= Logtown, California =

Logtown, also known as Empire City, is a former mining town located on California State Route 49 about 3 mi southwest of Placerville in El Dorado County, California. It first appeared in the US census in 1850, however the exact date of the town's founding is unclear. The town would become a small resting point mentioned in passing by most in El Dorado county.

== Origin of name ==
While there is no definitive explanation for the name Logtown, it can be assumed to have been in common use by 1850 as it was widespread enough to have been used for the census. Locals speculate that the name came from a pine forest which originally stretched into the region, although oak trees are the most predominant in the immediate area. Another speculation suggests that the town's name came from a stack of logs from a mill, or was simply a reference to the materials used to build the first buildings in the area. Whatever the case, the name has stuck, although there was an attempt to rename the town as Empire City which may have been a reference to the Empire lead mine.

== History ==
The land which would become Logtown was originally inhabited by two Native American tribes, the Northern Sierra Miwok and the Nisenan. Their original name for the region has been lost, and the territory, along with the whole of California, was acquired following the Mexican War with the treaty of Guadalupe Hidalgo in February, 1848.

=== 19th century ===
Information regarding Logtown truly began with the discovery of gold in the territory which would eventually become California. The promise of gold lured many prospectors to the region hoping to make their fortune. With California receiving statehood in 1850, Logtown was listed within the census, then described as a small town, or burg, with 417 residents, 387 adult males, 5 adult females, and 25 children under eighteen. At this time most of the male residents in Logtown were placer miners, an indication of the primary industry which would come to define early Logtown.

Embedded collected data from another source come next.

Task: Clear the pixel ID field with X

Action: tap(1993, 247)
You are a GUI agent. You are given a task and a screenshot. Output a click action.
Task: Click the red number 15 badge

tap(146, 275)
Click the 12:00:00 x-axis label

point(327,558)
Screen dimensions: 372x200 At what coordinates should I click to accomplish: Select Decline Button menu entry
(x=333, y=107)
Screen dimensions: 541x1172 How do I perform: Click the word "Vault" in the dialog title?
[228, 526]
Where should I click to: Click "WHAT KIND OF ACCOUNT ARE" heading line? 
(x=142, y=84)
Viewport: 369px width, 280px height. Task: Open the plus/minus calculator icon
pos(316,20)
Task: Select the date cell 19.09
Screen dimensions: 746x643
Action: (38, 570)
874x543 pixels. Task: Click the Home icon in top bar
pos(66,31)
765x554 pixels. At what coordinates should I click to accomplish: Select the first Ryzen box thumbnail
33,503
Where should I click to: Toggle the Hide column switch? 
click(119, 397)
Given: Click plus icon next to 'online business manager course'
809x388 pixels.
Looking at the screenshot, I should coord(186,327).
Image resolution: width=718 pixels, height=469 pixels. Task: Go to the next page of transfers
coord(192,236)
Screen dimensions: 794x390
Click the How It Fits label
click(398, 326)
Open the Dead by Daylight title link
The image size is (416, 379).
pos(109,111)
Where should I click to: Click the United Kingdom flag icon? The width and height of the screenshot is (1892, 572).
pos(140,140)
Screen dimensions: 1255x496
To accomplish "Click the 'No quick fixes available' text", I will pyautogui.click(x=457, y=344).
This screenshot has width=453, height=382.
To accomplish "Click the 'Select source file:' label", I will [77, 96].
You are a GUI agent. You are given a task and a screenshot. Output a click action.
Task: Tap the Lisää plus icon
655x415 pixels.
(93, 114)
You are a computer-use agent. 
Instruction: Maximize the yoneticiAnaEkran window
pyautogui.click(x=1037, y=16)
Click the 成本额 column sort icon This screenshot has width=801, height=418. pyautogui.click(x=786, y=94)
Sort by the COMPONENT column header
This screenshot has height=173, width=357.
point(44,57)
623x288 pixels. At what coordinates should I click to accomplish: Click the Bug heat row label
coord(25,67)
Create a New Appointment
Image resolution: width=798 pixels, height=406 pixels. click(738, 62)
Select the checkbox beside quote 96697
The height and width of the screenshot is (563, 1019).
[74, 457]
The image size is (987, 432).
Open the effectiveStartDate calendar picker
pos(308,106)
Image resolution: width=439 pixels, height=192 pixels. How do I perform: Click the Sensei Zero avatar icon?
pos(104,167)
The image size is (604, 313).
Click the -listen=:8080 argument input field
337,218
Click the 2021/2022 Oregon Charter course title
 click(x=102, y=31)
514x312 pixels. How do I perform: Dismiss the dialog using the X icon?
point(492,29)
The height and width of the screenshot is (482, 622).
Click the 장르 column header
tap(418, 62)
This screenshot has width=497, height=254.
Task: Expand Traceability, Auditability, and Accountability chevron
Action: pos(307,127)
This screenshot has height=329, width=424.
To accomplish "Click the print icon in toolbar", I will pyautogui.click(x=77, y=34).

The Placer Times, would describe Logtown as having 20 stores and 2 taverns as well as various services such as a blacksmith, shoemaker, carpenter, and baker. Mining was the major industry for Logtown, with more than a dozen mines operating in the area. The most prominent mines would be the Pocahontas, Empire, Lamoille, Ophir, and Minehaha, as they would be described in a news article by the Placerville Mountain Democrat in 1858. Of these notable mines, the Pocahontas would perhaps be the most famed, opening in 1854 and reaching its peak in the mid-1870s before being abandoned by the 1900s following an economic crisis and the rapid exchange between several new owners. In 1854 Logtown was listed on the official map of the state of California, as well as receiving its own voting precinct for that year's election.

=== 20th century ===
With the turn of the century, agriculture would begin to supplant mining as the primary industry in Logtown, most notably seen with the decline of the Pocahontas Gold Mining Company. While agriculture had always been present within the area, even coexisting with mines, there were disputes at times over land claims, which would eventually be resolved. The Bidstrup, Hill, and Staples families owned the majority of the land in Logtown, these families would ultimately maneuver Logtown to an agricultural economy. The climate of the region was well suited for agriculture, and with plenty of land cattle grew as a business while mining slowly faded away. The Great Depression would shake the economic status quo in Logtown, as well as much of the world. This took the form of a return in interest for gold mining, although this was an interest born primarily out of desperation. In this brief period of time, mining resurged in the region, however this would not save the dying industry in the area despite the increased value of gold.

=== 21st century ===
Despite its bustling industry in previous years, Logtown today is a shadow of its former glory. The town had gradually declined, and the United States Geological Survey inadvertently dropped Logtown off the map, marking it only as an historical site. In 2018 Logtown residents successfully petitioned to have the town put back on the map. Today, The Gold Bug Park and Mine, founded in the 1880s, would become an informative museum, having hiking trails to previous mining locations, as well as information regarding mining practices used throughout Logtown's history.